Brands are looking for new ways to cut through clutter.  Live Entertainment has so many touch-points throughout the on-sale, marketing, show, and after-show process, that corporations will see the light if you can show them the ROI we can generate!  Between the media value, data, media impressions, live impressions, sales-leads, celebrity association, etc, Live has a lot to offer.  We  just have to reach-out to brands as partners rather than just asking for sponsorship money.  Times are tough That’s when the best innovation happens.  That’s when you have to start working outside your comfort zone.  Look, the NBA just lifted its ban on hard liquor sponsors court-side.  What are you doing?

Talk with you soon…

Jim

Make it Easy to Say Yes!

October 22, 2008

Making it easy for consumers to say yes to buying a ticket during down economic times (and good) comes down to always thinking of the audience first in that packaging process!!!  We must address fan’s concerns about ticket price, ticket surcharges, venues, seating (or no), access to good seats, parking, food and beverage choices and price, employee training, security, long lines (a true enemy for all), talent line-up, marketing, communications, transportation (especially for those underage), under 21-shows, and more.   If we do, we will be “recession proof”.  Everyone is looking for an escape right now. 

We have to start somewhere, so if the live business concentrates on ticket prices first instead of guarantees, we would be moving in right direction.  A ticket price in the “right room” will give you your gross potential that leads back to a guarantee.  And please don’t use that gross potential as an excuse to play rooms that are too big for your show.  Better to underplay the market and leave people wanting more than playing to a half empty room.

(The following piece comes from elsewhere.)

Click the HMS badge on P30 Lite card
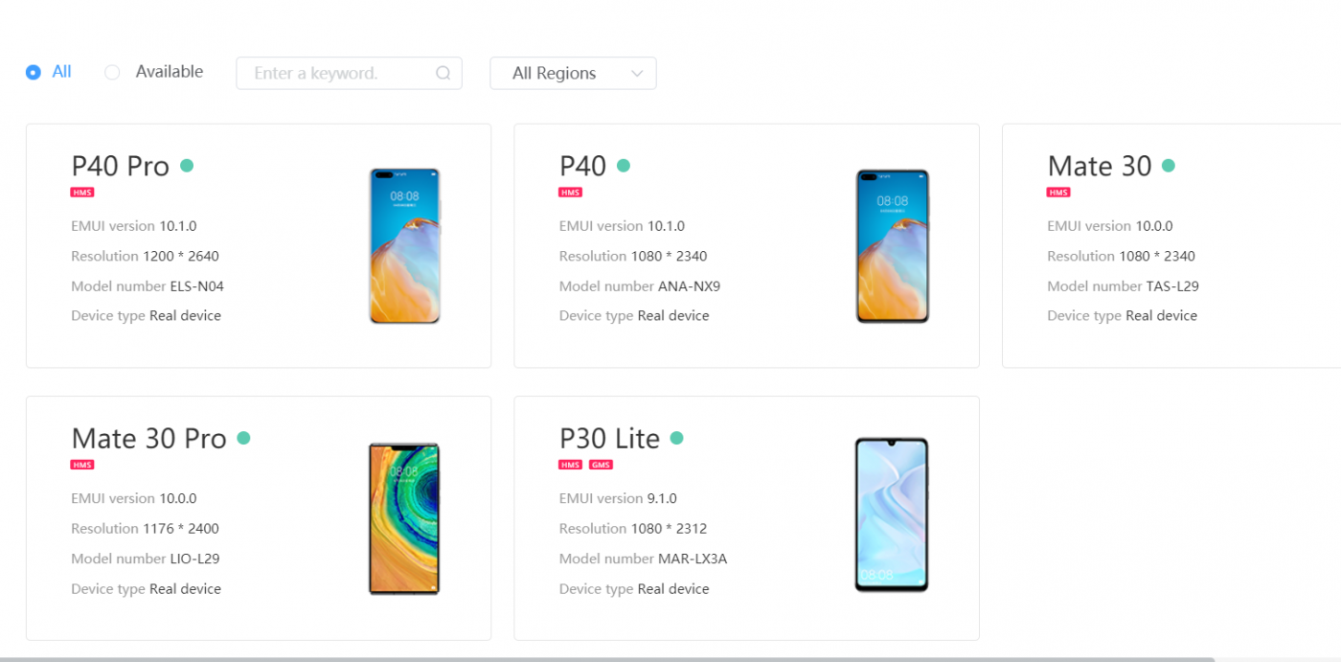The image size is (1341, 662). tap(570, 464)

Bring the whole community into the process with you (talent, fan, venue, promoter, ticketing agency, media, sponsors, etc).  In sports before the start of a new season, many athletes will have “retreats” with their core team of sponsors, agents, managers, etc.  The idea is for everyone to be pulling in the same direction when the season starts. 

The Live Business needs to look at packaging all of our assets together to make it easy for fans to say yes.  We will certainly be having one of the “retreats” I mentioned above at the Aspen Live Conference December 11-13, but encourage all of you to find ways to get together on your own if you can’t make Aspen.